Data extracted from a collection
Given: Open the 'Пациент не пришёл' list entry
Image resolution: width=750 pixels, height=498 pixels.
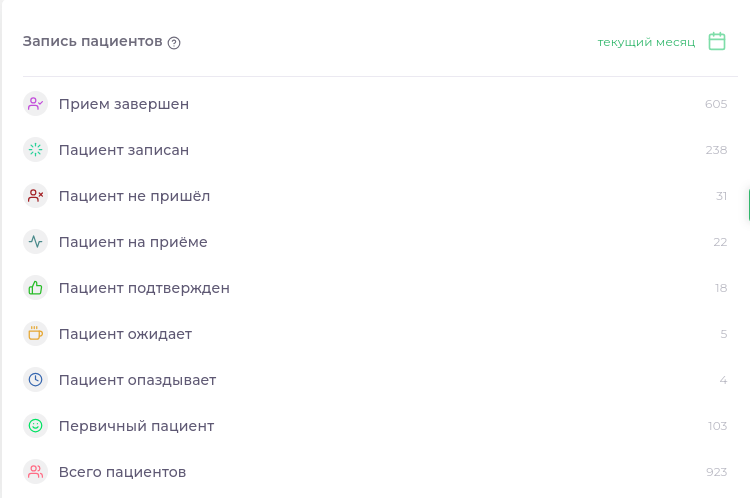Looking at the screenshot, I should tap(134, 196).
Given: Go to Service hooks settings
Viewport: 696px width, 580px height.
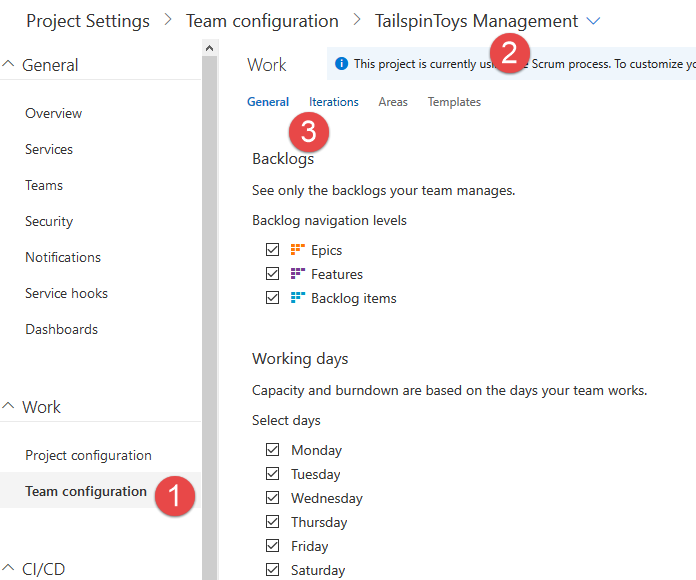Looking at the screenshot, I should pyautogui.click(x=67, y=293).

- _Work request_: Please give an exact printout of all the records, pictures aside.

- _Result of this task_:
Given: Open the 'Пациент не пришёл' list entry
Image resolution: width=750 pixels, height=498 pixels.
Looking at the screenshot, I should tap(134, 196).
Given: Go to Service hooks settings
Viewport: 696px width, 580px height.
Looking at the screenshot, I should pyautogui.click(x=67, y=293).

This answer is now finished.